推門進去,院子里格外整潔,地上鋪著一層雪,只有院邊有一棵桃樹。共三間屋子,都沒點燈,聽到響聲,也沒人出來迎接,說明這黑劍是一個人住,沒有妻兒父母。
「進來吧。」黑劍用腳蹬開了門,大步進去,輕車熟路地把緋玉放到榻上,蘇語用火摺子點著了桌上的油燈,好奇地打量四周。
這裡和她想像中的一點都不一樣,簡直像個才子的書房。兩邊全是差不多頂著屋頂的書架,滿滿地擺著書,靠窗的地方是書案,上面也整齊地摞著書。文房四寶靜卧一側,放狼豪的筆架一看就是難得的好東西。
「黑劍公子喜歡看書?」蘇語走過去,想拿書看。
「我從來不看書,看那東西有什麼用。」黑劍冷冷地說著,大步邁出門檻。
蘇語噎住,看著他大步進了牆邊另搭的一間小棚,沒一會兒,裡面亮了燈,冒起了煙,還有米香傳出來。
原來是去做飯了!
她放下手裡的書,這是些挺無聊的書,是那些自詡大儒的人寫的一些悲花秋月的東西,毫無意義。去書架上看,也多是這些東西。黑劍不看,難道是緋玉看?或者是他做了這一行,有時候得念上幾句以應景,討人歡心?

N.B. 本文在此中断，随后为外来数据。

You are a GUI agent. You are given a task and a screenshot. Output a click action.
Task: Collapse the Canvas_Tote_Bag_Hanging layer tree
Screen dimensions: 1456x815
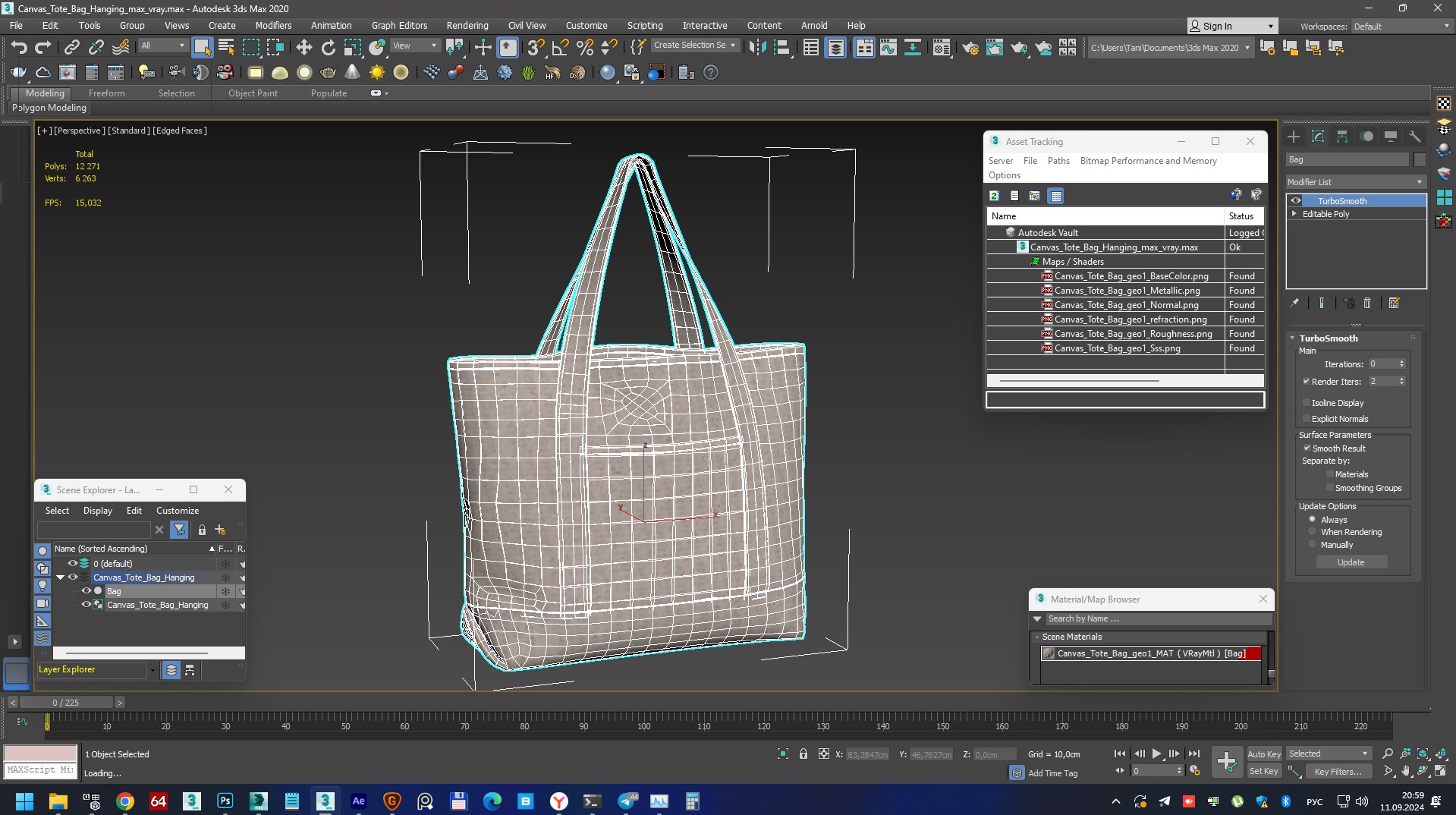click(x=61, y=577)
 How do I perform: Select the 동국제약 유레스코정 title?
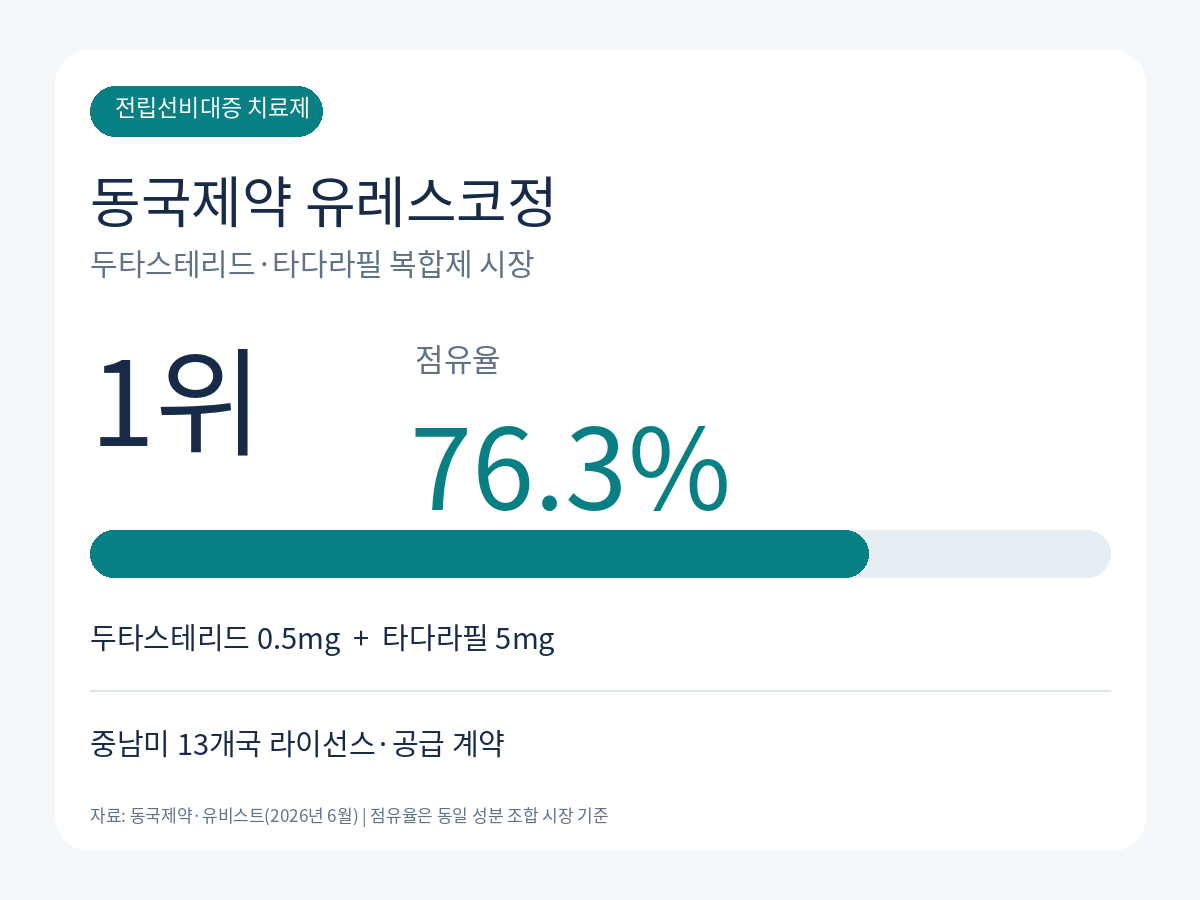(322, 202)
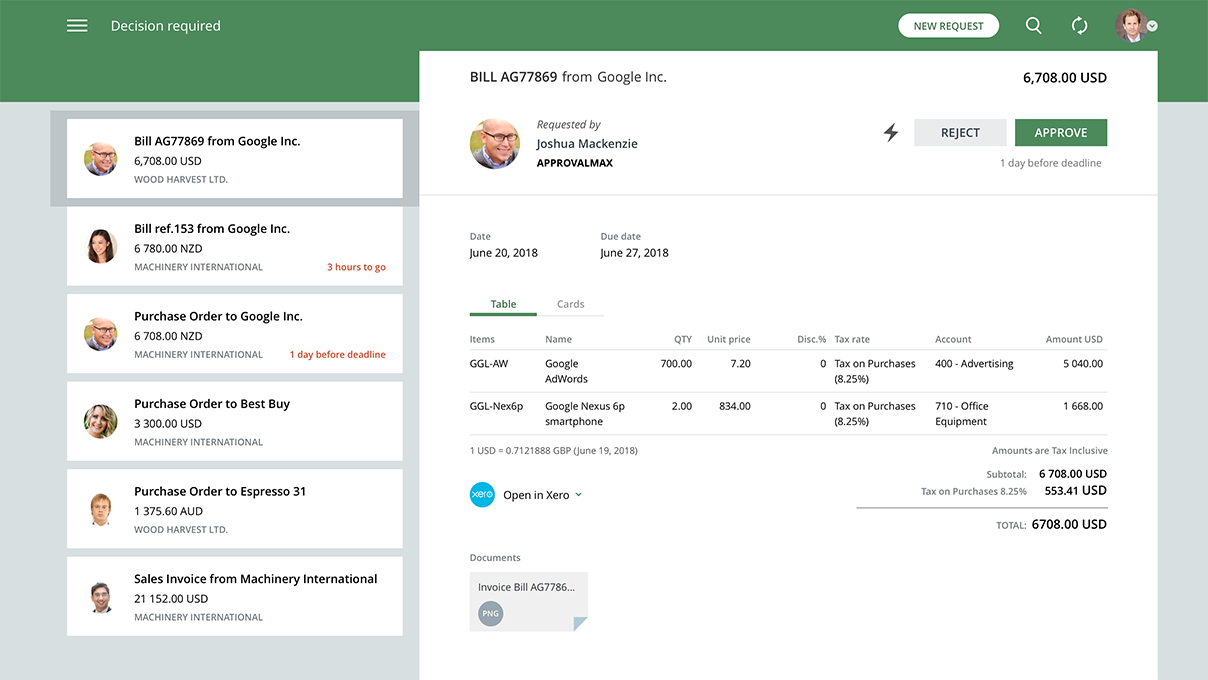This screenshot has height=680, width=1208.
Task: Open the Sales Invoice from Machinery International
Action: (x=234, y=596)
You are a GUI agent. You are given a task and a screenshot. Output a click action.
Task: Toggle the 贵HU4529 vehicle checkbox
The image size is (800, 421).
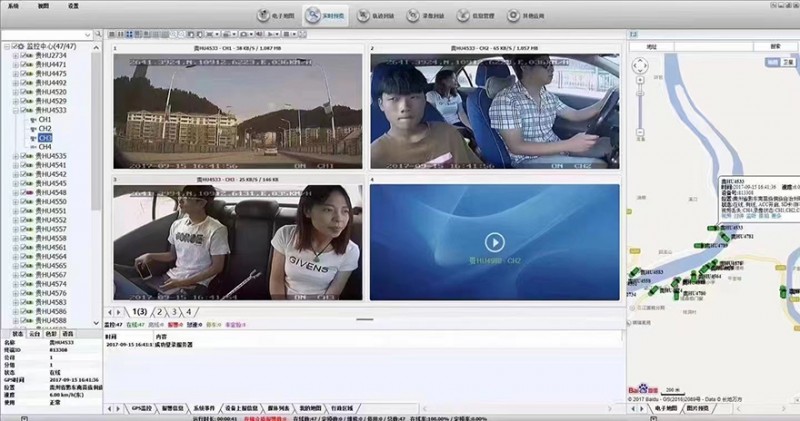coord(22,101)
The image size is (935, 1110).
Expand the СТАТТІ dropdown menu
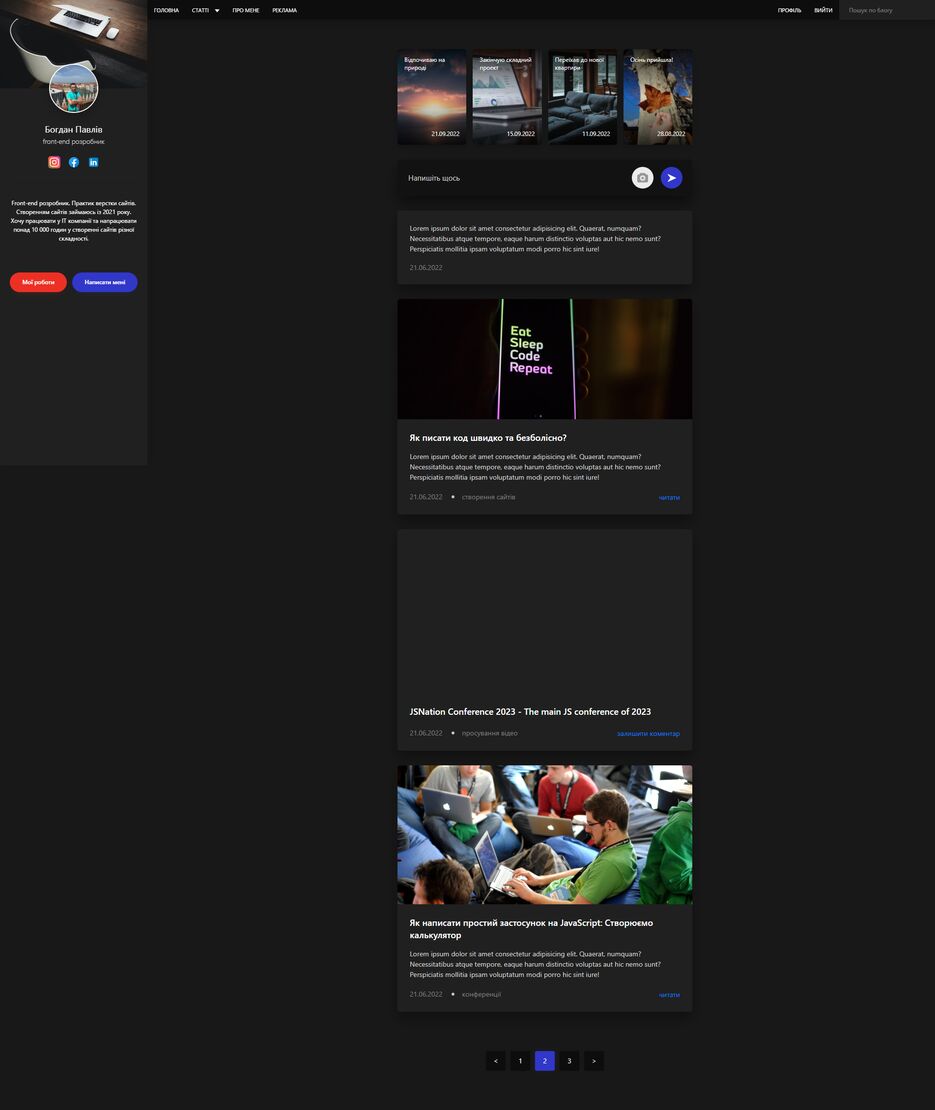(205, 10)
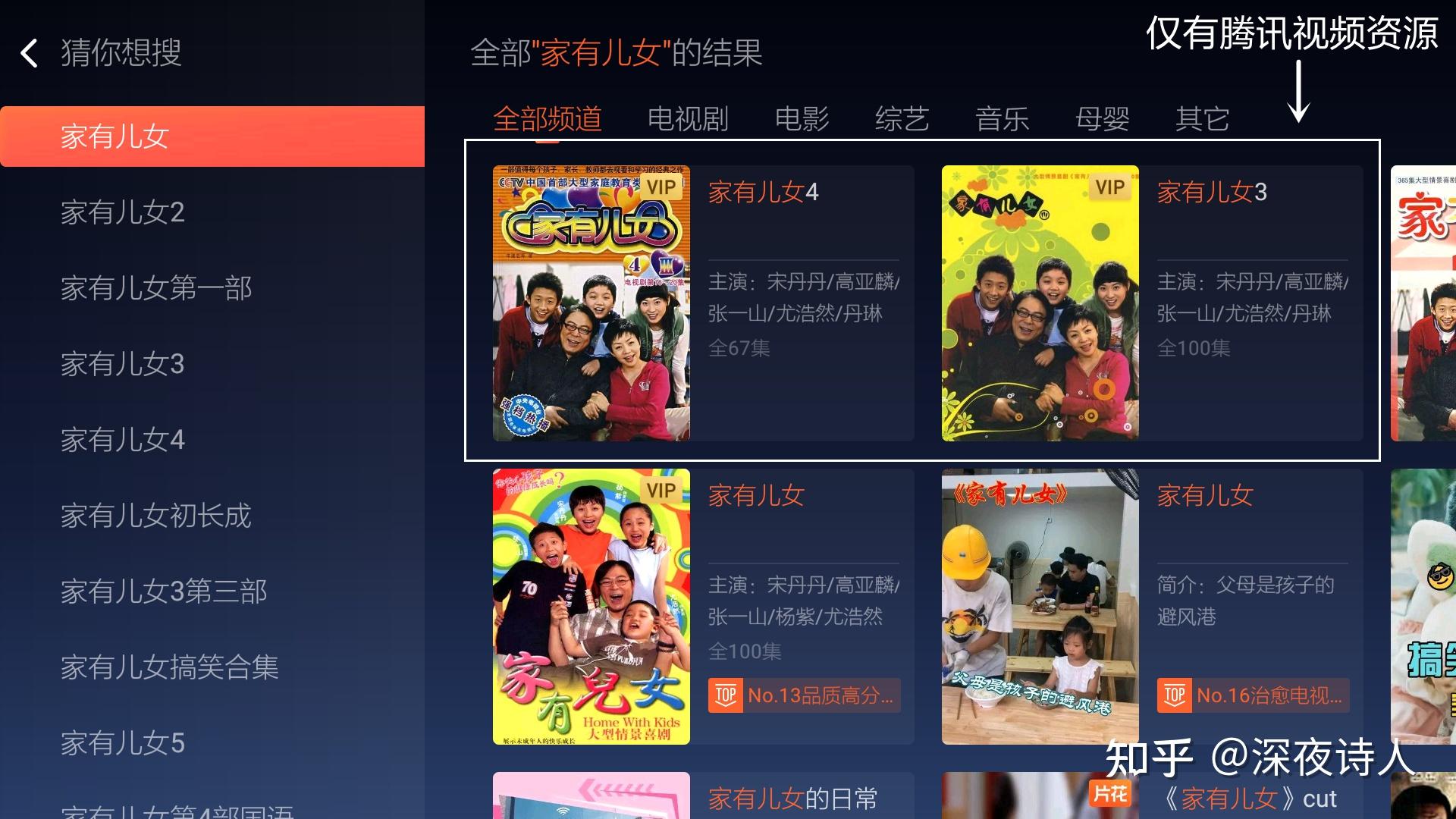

哎,原來以侍人也不是一件簡單的事,那些花魁,哪些不是從小兒就受到了苛刻的訓練,夏練三伏,冬練三九,挨著鞭子和冷眼熬過來的呢?便是做了花魁,也不能掉以輕心,得每天保養自己的臉、身材、肌膚,更不能輟了歌喉和舞藝,不然就會被人取代。
黑劍端著一大盆水進來了,往桌上一放,低聲說:「你幫我端著油燈,我給公子擦一下身子。」
「啊……」蘇語愣了,她可不想看光光的緋玉!
「快點吧。」黑劍把帳幔掀起,揭開了緋玉的緋衣。
蘇語只好過去,側著身站著,抬手把油燈探進帳幔中。
黑劍看了她一眼,這才擰了帕子給緋玉擦洗身體。這樣一擦,那罌粟花的香就更加明顯了。她微微擰眉,故意吸了吸鼻子,小聲問:「這是什麼香?這麼奇怪。」
「罌粟。」黑劍大方地說。
「啊?你是煮了罌粟水嗎?為什麼要用這個給他擦洗?這可是很貴的東西。」蘇語假裝不解。
「他曾經受傷,臉被惡毒的人給毀了,大夏天裡爛得流膿。後來請了位大夫,給他用罌粟止痛,讓他用這種水洗臉,這才保下他的命,他索性讓大夫把他的臉換成了紫公子一樣的臉。」
「他和紫公子不是兄弟嗎?」蘇語糊塗了。
「不是,他們是一起被賣進那種地方的,後來轉手幾次,兩個人打死也不分開,最後才到富貴溫柔鄉。」黑劍給他翻了個身,又擦他的背。